- WHAT IS NEEDED:
For the data below, tally how many lines contain "search" and answer only with that tally.

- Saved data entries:

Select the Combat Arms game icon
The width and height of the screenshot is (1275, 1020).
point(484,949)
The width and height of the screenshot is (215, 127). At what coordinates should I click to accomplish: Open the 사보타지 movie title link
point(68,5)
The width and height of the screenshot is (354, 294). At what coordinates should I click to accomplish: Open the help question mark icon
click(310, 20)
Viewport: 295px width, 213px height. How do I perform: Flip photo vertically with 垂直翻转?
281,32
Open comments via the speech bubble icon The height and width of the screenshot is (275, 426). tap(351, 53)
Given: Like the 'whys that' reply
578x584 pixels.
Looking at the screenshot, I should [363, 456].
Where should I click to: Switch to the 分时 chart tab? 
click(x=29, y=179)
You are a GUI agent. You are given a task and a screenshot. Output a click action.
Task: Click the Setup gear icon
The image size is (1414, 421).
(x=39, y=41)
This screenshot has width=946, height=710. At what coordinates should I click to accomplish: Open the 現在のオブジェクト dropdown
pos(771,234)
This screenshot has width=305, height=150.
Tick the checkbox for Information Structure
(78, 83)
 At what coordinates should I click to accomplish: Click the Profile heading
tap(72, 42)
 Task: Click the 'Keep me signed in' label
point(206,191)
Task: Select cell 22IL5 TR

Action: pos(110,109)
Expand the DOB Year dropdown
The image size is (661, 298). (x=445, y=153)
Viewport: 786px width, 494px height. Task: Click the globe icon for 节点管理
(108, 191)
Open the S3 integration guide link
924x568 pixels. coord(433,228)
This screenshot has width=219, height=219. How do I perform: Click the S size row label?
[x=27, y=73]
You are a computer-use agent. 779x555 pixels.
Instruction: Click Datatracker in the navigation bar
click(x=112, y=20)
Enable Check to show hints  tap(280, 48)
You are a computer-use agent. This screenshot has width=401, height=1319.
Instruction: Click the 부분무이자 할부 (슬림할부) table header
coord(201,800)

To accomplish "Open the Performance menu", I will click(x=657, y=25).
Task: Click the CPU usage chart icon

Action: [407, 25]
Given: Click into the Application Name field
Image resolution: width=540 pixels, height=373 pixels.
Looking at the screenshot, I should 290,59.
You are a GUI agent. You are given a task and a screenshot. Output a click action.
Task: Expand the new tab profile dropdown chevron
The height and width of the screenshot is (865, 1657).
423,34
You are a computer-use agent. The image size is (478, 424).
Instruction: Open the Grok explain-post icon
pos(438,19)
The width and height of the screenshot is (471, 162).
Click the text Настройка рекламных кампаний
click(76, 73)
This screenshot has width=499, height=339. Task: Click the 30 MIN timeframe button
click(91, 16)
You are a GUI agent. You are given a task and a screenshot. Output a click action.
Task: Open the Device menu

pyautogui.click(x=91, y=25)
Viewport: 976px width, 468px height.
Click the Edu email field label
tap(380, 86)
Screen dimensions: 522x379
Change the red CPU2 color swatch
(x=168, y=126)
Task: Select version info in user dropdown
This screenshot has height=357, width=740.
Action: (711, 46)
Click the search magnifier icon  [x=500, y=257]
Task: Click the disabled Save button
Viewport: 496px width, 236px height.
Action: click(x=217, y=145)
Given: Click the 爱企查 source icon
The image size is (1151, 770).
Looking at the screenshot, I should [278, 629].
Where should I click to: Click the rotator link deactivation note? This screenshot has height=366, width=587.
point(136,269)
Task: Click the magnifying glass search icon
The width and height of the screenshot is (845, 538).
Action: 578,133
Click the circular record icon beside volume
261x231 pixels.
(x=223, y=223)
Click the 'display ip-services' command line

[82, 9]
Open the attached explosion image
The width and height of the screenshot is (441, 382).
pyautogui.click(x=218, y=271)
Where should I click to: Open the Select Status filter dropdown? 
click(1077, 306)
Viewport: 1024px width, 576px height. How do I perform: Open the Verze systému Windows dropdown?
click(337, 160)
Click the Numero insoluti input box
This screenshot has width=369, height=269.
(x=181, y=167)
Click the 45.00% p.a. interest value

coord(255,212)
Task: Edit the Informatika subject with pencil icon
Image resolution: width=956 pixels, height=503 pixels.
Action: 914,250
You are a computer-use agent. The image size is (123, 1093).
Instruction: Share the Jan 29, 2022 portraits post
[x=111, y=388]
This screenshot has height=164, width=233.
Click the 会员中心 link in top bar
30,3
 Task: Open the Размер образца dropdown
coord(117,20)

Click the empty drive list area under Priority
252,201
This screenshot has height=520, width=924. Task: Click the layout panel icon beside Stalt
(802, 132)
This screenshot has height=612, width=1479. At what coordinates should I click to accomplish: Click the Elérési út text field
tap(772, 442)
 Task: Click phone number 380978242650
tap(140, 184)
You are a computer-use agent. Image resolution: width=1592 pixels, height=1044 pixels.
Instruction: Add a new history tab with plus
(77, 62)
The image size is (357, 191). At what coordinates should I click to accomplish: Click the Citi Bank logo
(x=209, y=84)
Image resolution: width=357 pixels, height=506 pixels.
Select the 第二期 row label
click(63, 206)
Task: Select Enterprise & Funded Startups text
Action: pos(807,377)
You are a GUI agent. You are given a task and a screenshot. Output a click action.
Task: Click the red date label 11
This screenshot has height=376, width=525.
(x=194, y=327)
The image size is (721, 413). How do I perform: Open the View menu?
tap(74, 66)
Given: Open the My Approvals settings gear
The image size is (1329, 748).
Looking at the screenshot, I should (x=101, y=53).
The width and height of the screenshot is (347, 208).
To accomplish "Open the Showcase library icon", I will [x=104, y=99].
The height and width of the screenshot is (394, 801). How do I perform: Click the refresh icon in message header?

- EXERCISE RESULT:
2